Personal information
- Full name: Yudhvir Singh Charak
- Born: 13 September 1997 (age 28) Jammu, Jammu and Kashmir, India
- Batting: Right-handed
- Bowling: Right-arm medium-fast
- Role: Bowler

Domestic team information
- 2019/20–2020/21: Hyderabad
- 2021/22–present: Jammu and Kashmir
- 2023–2024: Lucknow Super Giants
- 2025: Rajasthan Royals

Career statistics
| Competition | FC | LA | T20 |
| Matches | 11 | 15 | 33 |
| Runs scored | 215 | 161 | 198 |
| Batting average | 15.35 | 16.10 | 9.90 |
| 100s/50s | 0/0 | 0/1 | 0/0 |
| Top score | 31* | 64 | 29 |
| Balls bowled | 1,420 | 800 | 588 |
| Wickets | 29 | 18 | 25 |
| Bowling average | 28.00 | 50.77 | 33.04 |
| 5 wickets in innings | 1 | 0 | 0 |
| 10 wickets in match | 0 | 0 | 0 |
| Best bowling | 5/17 | 4/54 | 3/13 |
| Catches/stumpings | 2/– | 5/– | 15/– |
- Source: Cricinfo, 28 March 2025

= Yudhvir Singh (cricketer) =

Indian cricketer (born 1997)

Yudhvir Singh Charak (born 13 September 1997) is an Indian cricketer. He currently plays for Jammu and Kashmir in domestic cricket and for Rajasthan Royals in the IPL. He made his Twenty20 debut on 12 November 2019, for Hyderabad in the 2019–20 Syed Mushtaq Ali Trophy.

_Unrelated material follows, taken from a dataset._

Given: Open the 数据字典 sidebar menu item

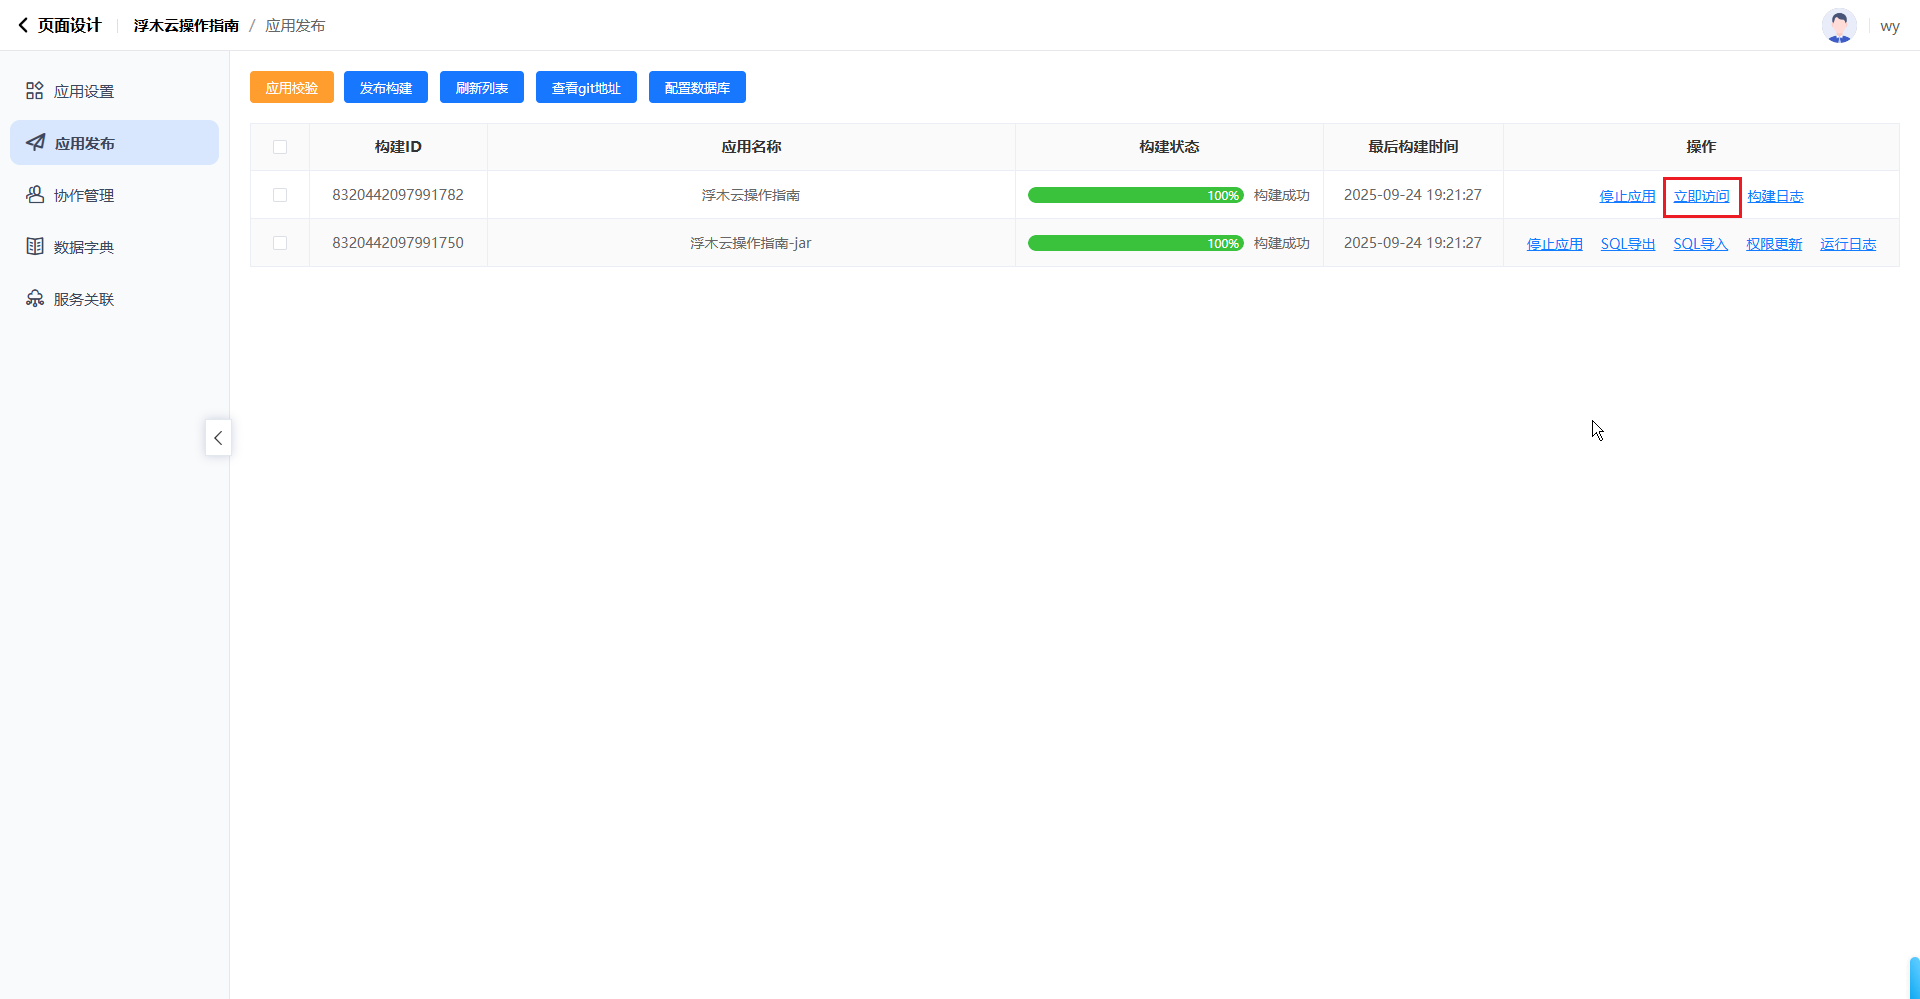Looking at the screenshot, I should point(84,247).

He made his first-class debut on 17 December 2019, for Hyderabad in the 2019–20 Ranji Trophy. In February 2021, Singh was bought by the Mumbai Indians in the IPL auction ahead of the 2021 Indian Premier League.

In December 2022, he was bought by the Lucknow Super Giants in the IPL auction ahead of the 2023 Indian Premier League. He made his debut for LSG on April 15, 2023, and bowled an economical spell taking 2 wickets. Ahead of IPL 2025, Rajasthan Royals secured the pacer for 35 lakhs.